**Required task:**
Copy out the listing from the line containing "Click the save chart floppy icon" through the line containing "[x=1236, y=692]", inclusive, and leave out the pictures.

**Data entries:**
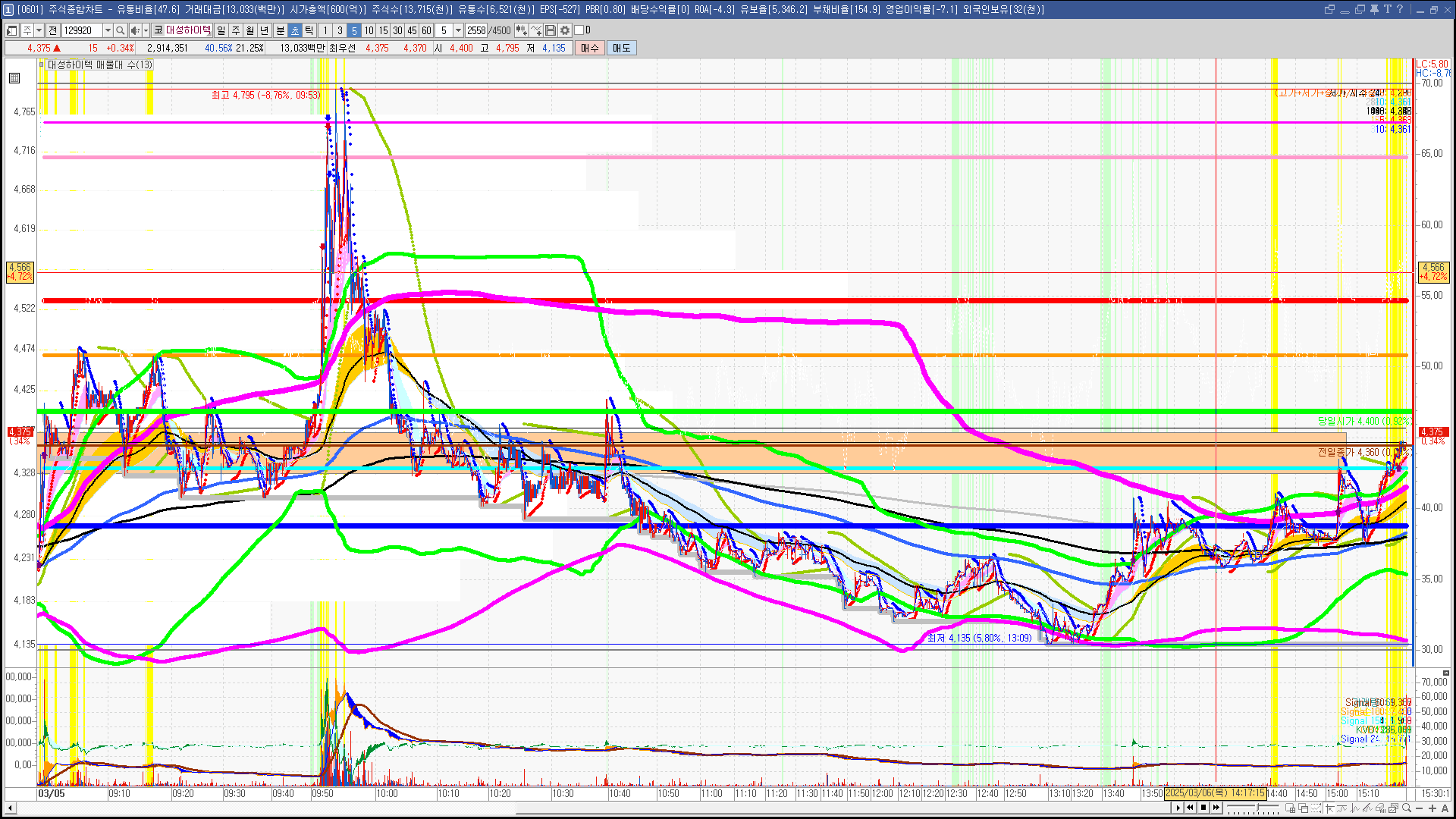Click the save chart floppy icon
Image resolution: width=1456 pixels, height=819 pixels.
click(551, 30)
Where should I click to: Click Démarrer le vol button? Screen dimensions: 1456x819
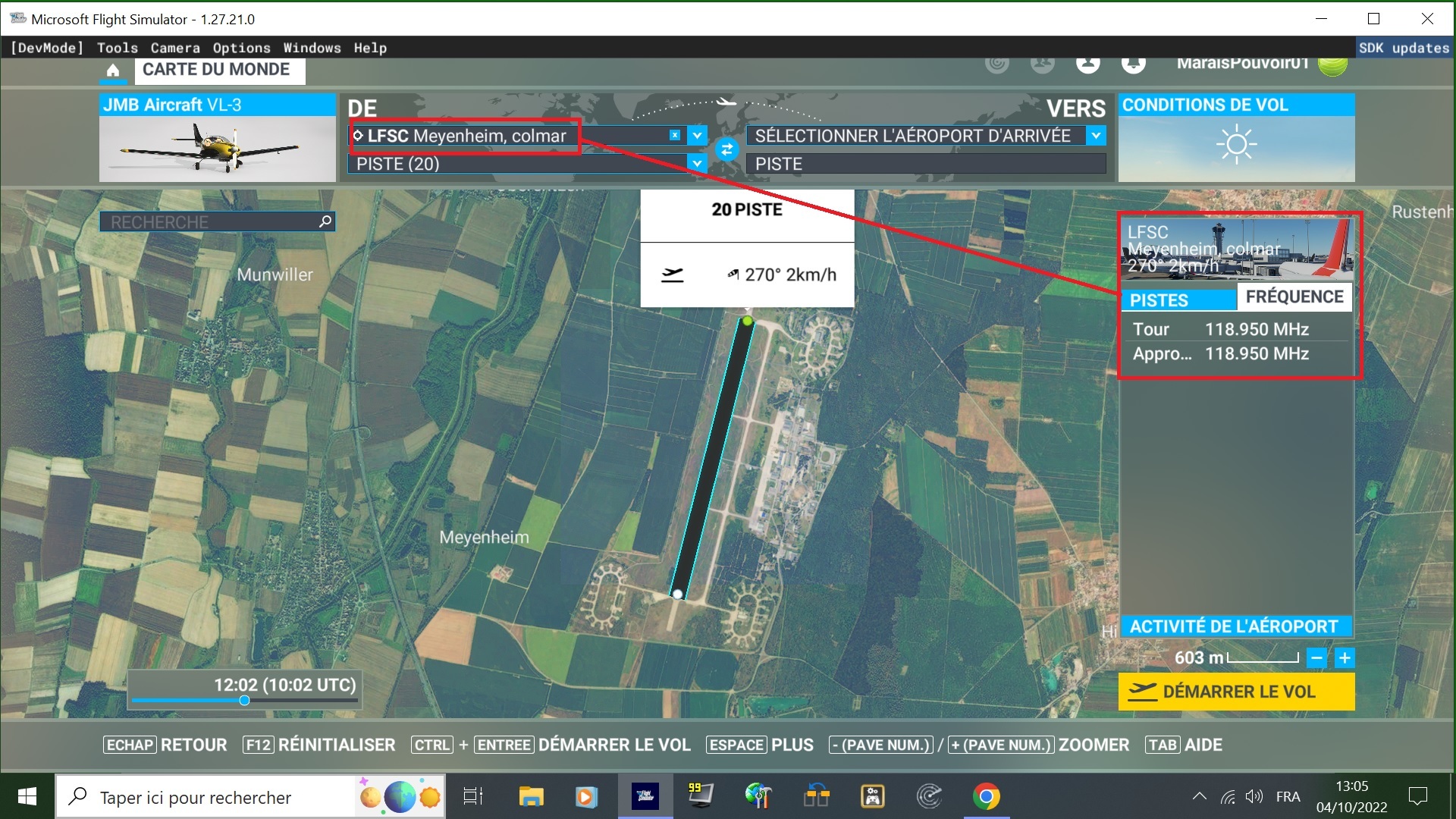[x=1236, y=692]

---

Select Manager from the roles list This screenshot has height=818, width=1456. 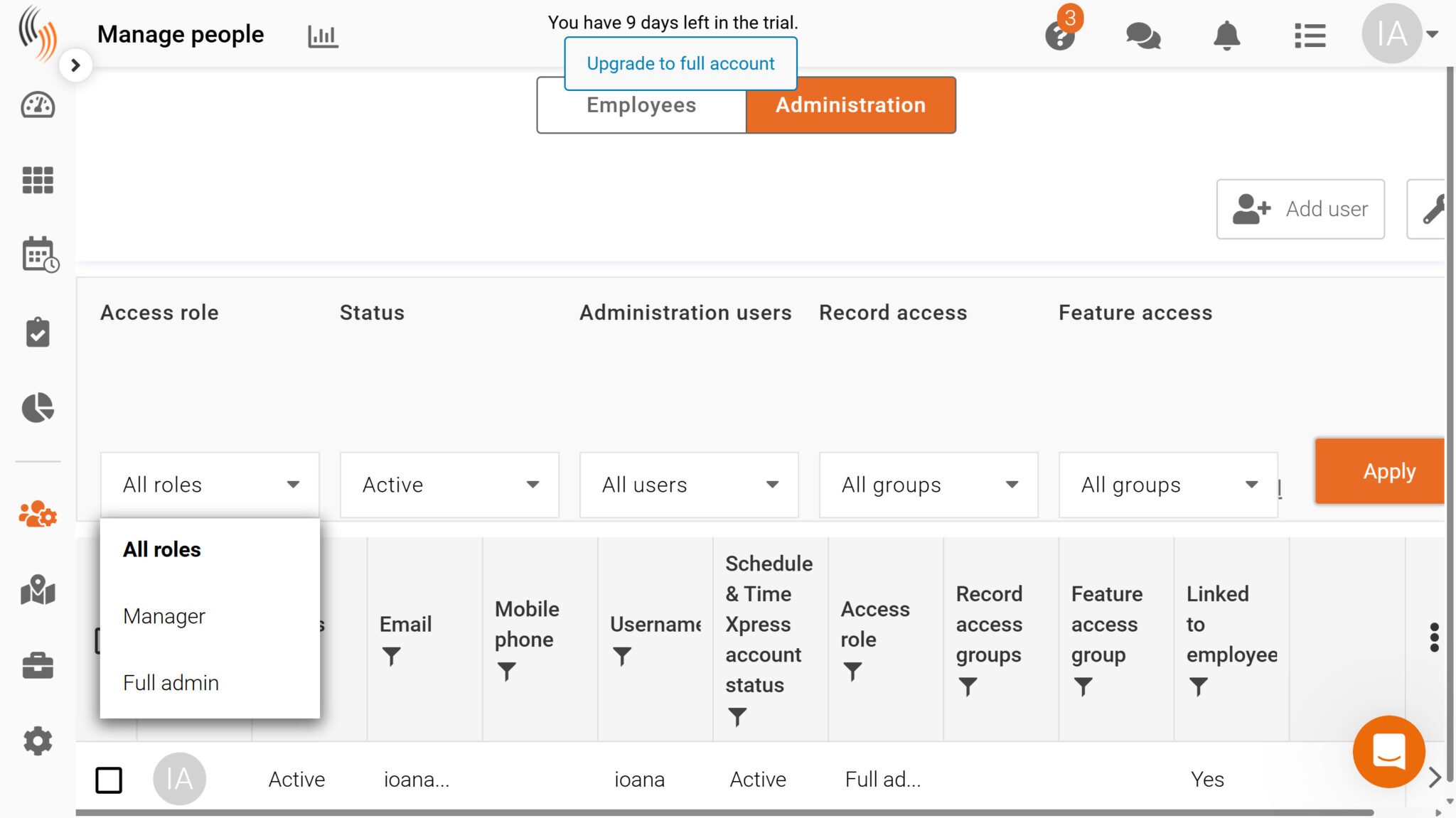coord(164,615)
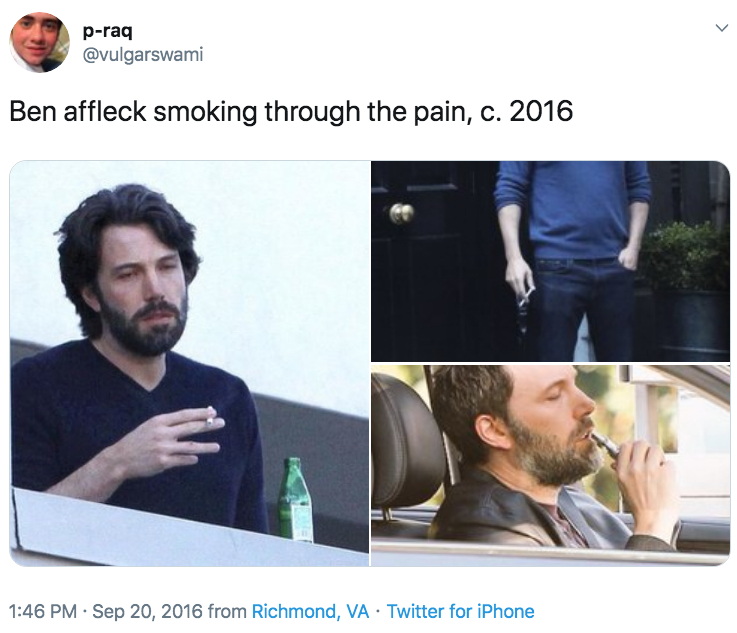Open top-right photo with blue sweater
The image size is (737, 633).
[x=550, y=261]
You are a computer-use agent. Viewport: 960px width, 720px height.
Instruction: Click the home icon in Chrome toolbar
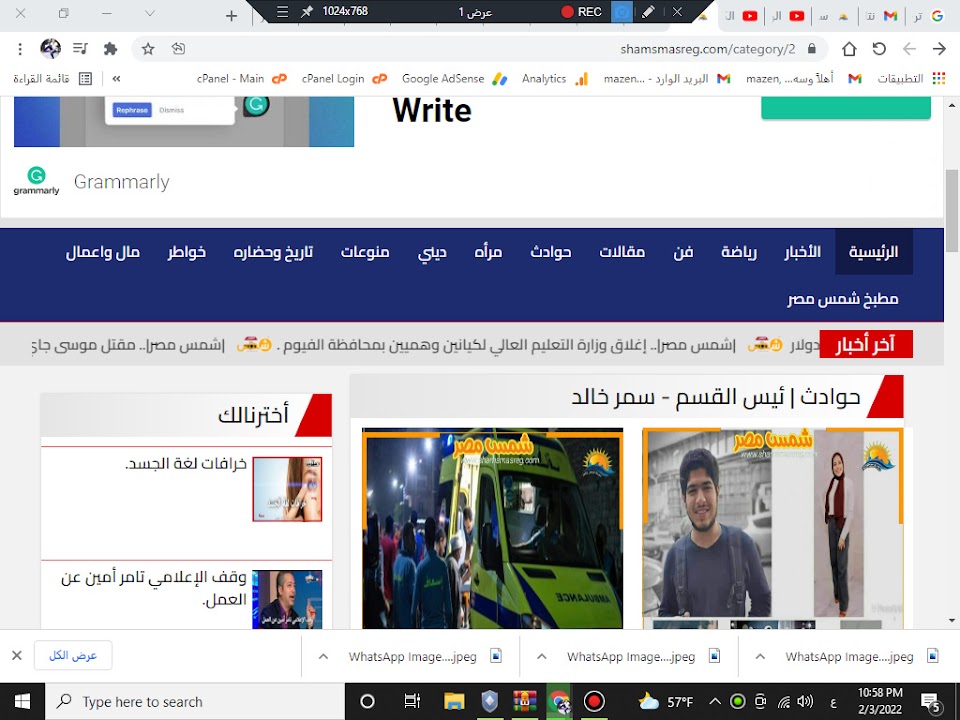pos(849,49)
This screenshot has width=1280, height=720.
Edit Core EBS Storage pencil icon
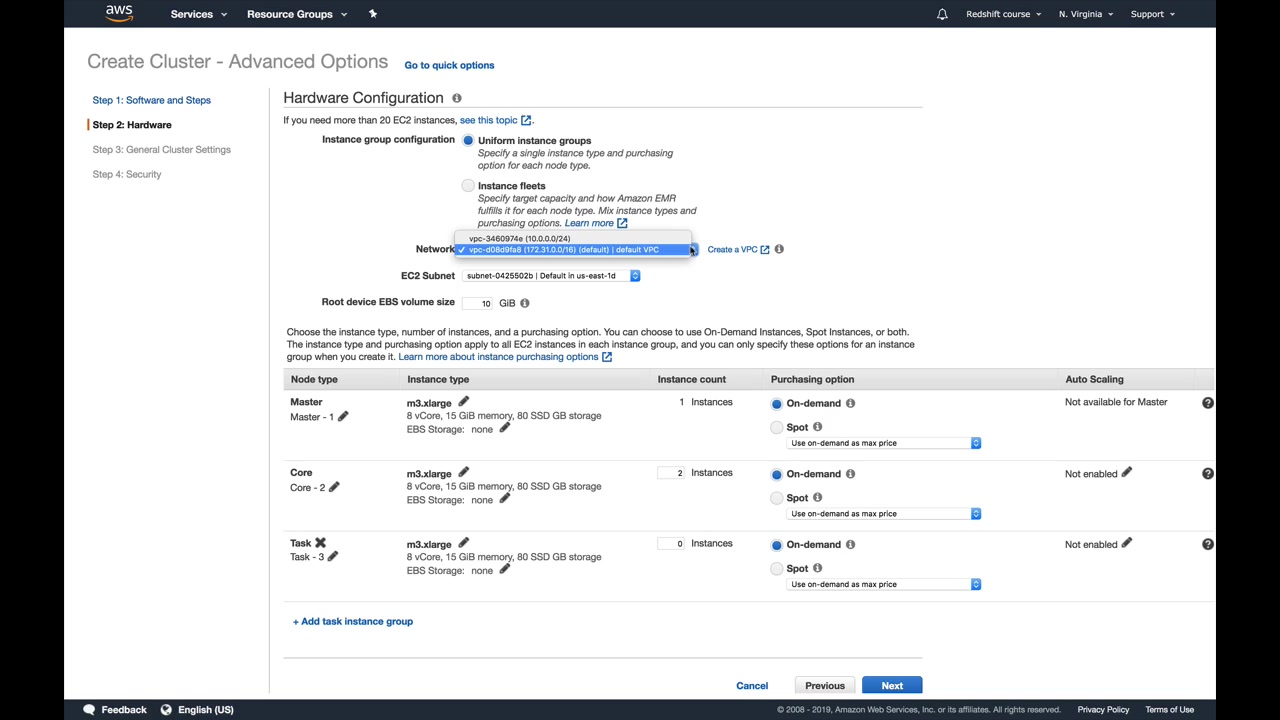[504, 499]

**Exercise answer:**
Click the save chart floppy icon
Image resolution: width=1456 pixels, height=819 pixels.
click(551, 30)
Where should I click to: Click Démarrer le vol button? Screen dimensions: 1456x819
[x=1236, y=692]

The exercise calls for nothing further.